Your objective -> Gather every line of the material below that contains the word "fifth", matching case exactly, and copy each of those lines.

Extracted records ->
BEGIN

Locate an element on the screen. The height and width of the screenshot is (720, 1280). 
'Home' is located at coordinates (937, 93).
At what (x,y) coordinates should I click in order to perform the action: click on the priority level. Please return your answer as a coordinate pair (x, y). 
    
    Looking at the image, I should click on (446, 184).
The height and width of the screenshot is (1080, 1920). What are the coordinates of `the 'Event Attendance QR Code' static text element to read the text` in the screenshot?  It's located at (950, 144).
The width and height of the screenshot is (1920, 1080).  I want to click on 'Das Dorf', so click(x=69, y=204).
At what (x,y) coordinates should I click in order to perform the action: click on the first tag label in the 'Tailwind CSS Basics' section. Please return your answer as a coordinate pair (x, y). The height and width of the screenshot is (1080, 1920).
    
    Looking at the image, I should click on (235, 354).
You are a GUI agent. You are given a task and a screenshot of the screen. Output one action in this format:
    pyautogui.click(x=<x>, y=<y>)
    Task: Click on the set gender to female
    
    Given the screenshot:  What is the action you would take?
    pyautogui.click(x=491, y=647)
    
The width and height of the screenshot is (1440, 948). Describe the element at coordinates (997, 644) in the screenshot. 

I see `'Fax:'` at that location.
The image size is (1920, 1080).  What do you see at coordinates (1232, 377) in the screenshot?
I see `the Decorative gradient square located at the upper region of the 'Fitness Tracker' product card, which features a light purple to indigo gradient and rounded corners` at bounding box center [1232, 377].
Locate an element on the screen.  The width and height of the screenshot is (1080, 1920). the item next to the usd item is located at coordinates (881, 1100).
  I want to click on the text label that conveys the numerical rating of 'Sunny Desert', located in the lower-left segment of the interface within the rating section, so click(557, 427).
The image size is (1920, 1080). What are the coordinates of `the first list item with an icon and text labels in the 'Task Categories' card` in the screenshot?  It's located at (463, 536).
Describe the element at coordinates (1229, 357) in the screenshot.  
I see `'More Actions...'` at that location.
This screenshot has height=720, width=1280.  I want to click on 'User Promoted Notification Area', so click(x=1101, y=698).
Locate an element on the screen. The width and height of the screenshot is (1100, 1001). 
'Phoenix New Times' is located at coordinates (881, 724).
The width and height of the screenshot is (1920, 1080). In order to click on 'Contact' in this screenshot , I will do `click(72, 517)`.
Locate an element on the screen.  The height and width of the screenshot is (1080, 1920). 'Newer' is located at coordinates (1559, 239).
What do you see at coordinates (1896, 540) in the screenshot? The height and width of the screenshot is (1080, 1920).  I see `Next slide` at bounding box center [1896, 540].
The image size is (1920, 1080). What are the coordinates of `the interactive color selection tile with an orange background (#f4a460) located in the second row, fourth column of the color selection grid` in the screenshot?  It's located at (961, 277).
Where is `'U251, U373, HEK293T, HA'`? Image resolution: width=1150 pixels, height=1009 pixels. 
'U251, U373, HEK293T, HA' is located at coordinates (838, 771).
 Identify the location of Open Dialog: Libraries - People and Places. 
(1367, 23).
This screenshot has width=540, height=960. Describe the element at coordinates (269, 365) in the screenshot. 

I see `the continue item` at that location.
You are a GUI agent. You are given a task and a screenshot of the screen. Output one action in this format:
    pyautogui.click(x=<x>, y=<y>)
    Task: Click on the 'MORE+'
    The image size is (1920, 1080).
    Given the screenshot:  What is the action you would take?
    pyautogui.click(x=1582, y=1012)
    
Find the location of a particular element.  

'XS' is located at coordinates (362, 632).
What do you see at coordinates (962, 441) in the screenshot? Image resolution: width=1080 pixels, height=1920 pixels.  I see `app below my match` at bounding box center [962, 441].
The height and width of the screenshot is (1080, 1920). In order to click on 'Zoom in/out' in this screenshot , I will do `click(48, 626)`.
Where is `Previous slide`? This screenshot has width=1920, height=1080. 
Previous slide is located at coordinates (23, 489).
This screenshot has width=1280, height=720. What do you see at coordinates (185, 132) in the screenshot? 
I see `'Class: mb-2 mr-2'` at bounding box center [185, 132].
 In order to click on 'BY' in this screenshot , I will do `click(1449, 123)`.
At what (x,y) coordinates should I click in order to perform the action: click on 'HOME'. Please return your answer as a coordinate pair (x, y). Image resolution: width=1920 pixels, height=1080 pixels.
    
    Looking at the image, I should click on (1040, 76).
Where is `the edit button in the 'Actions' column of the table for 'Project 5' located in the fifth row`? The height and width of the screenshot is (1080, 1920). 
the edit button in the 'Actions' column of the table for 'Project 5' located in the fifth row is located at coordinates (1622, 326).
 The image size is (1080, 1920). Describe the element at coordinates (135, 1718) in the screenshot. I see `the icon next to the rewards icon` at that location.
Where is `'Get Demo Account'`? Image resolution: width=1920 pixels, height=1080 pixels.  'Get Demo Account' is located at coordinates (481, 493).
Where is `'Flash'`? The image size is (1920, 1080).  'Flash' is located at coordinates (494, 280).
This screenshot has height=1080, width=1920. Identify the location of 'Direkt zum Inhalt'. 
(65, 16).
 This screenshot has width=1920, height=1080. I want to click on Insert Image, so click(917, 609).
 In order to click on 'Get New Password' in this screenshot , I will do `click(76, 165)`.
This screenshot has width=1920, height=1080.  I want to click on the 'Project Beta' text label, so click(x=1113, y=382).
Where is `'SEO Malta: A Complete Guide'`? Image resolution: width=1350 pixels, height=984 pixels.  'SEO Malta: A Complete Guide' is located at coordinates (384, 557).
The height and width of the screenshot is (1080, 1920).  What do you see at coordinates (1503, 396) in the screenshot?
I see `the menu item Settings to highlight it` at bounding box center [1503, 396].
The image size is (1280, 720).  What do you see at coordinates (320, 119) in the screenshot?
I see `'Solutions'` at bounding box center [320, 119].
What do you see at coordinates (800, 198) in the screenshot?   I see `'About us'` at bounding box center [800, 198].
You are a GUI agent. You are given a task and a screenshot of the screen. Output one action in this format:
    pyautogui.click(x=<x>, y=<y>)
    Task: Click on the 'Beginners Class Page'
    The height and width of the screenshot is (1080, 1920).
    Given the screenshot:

END

Response for this exercise ->
Where is `the edit button in the 'Actions' column of the table for 'Project 5' located in the fifth row`? The height and width of the screenshot is (1080, 1920). 
the edit button in the 'Actions' column of the table for 'Project 5' located in the fifth row is located at coordinates (1622, 326).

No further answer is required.